╔══

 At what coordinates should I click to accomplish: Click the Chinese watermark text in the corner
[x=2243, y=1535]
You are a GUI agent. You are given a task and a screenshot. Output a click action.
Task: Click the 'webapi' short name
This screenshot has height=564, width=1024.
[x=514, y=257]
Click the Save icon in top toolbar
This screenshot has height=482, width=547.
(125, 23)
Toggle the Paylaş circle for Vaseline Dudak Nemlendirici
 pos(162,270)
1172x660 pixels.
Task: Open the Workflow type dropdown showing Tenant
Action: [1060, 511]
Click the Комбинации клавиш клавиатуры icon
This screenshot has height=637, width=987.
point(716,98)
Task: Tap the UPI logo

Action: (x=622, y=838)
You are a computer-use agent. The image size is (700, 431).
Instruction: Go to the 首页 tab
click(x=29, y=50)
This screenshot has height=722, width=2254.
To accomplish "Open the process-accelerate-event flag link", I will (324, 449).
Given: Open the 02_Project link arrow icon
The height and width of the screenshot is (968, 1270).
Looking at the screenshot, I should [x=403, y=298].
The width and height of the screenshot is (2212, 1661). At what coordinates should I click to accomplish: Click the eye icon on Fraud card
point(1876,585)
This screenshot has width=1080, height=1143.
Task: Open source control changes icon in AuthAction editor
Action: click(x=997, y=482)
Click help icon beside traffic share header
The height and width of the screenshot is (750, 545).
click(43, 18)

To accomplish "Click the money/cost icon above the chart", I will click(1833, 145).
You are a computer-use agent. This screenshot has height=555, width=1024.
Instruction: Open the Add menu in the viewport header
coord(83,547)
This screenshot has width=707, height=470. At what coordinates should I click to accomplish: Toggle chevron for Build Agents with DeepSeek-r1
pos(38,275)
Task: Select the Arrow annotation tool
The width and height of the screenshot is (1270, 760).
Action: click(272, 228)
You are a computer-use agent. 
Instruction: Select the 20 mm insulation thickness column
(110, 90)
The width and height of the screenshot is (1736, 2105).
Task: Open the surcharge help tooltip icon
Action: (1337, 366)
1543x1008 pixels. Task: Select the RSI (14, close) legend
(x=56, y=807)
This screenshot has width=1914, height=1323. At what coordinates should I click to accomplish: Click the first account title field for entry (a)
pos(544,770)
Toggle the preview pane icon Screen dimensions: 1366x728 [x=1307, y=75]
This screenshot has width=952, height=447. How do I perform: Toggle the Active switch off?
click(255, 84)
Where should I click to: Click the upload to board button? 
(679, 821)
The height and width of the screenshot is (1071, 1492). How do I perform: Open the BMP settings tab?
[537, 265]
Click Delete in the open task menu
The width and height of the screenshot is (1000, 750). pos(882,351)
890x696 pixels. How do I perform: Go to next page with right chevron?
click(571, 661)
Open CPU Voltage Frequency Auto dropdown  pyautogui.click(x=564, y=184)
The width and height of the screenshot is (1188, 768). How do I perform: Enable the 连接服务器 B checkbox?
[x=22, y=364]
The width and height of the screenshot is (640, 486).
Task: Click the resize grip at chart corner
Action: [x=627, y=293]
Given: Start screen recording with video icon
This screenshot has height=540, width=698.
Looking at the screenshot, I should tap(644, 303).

╚══

Exact copy required. Repeat the material above in full.

 At what coordinates should I click to accomplish: Click the Chinese watermark text in the corner
[x=2243, y=1535]
You are a GUI agent. You are given a task and a screenshot. Output a click action.
Task: Click the 'webapi' short name
This screenshot has height=564, width=1024.
[x=514, y=257]
Click the Save icon in top toolbar
This screenshot has height=482, width=547.
(125, 23)
Toggle the Paylaş circle for Vaseline Dudak Nemlendirici
 pos(162,270)
1172x660 pixels.
Task: Open the Workflow type dropdown showing Tenant
Action: [1060, 511]
Click the Комбинации клавиш клавиатуры icon
This screenshot has height=637, width=987.
point(716,98)
Task: Tap the UPI logo

Action: (x=622, y=838)
You are a computer-use agent. The image size is (700, 431).
Instruction: Go to the 首页 tab
click(x=29, y=50)
This screenshot has height=722, width=2254.
To accomplish "Open the process-accelerate-event flag link", I will (324, 449).
Given: Open the 02_Project link arrow icon
The height and width of the screenshot is (968, 1270).
Looking at the screenshot, I should [x=403, y=298].
The width and height of the screenshot is (2212, 1661). At what coordinates should I click to accomplish: Click the eye icon on Fraud card
point(1876,585)
This screenshot has width=1080, height=1143.
Task: Open source control changes icon in AuthAction editor
Action: click(x=997, y=482)
Click help icon beside traffic share header
The height and width of the screenshot is (750, 545).
click(43, 18)

To accomplish "Click the money/cost icon above the chart", I will click(1833, 145).
You are a computer-use agent. This screenshot has height=555, width=1024.
Instruction: Open the Add menu in the viewport header
coord(83,547)
This screenshot has width=707, height=470. At what coordinates should I click to accomplish: Toggle chevron for Build Agents with DeepSeek-r1
pos(38,275)
Task: Select the Arrow annotation tool
The width and height of the screenshot is (1270, 760).
Action: click(272, 228)
You are a computer-use agent. 
Instruction: Select the 20 mm insulation thickness column
(110, 90)
The width and height of the screenshot is (1736, 2105).
Task: Open the surcharge help tooltip icon
Action: (1337, 366)
1543x1008 pixels. Task: Select the RSI (14, close) legend
(x=56, y=807)
This screenshot has width=1914, height=1323. At what coordinates should I click to accomplish: Click the first account title field for entry (a)
pos(544,770)
Toggle the preview pane icon Screen dimensions: 1366x728 [x=1307, y=75]
This screenshot has width=952, height=447. How do I perform: Toggle the Active switch off?
click(255, 84)
Where should I click to: Click the upload to board button? 
(679, 821)
The height and width of the screenshot is (1071, 1492). How do I perform: Open the BMP settings tab?
[537, 265]
Click Delete in the open task menu
The width and height of the screenshot is (1000, 750). pos(882,351)
890x696 pixels. How do I perform: Go to next page with right chevron?
click(571, 661)
Open CPU Voltage Frequency Auto dropdown  pyautogui.click(x=564, y=184)
The width and height of the screenshot is (1188, 768). How do I perform: Enable the 连接服务器 B checkbox?
[x=22, y=364]
The width and height of the screenshot is (640, 486).
Task: Click the resize grip at chart corner
Action: [x=627, y=293]
Given: Start screen recording with video icon
This screenshot has height=540, width=698.
Looking at the screenshot, I should tap(644, 303).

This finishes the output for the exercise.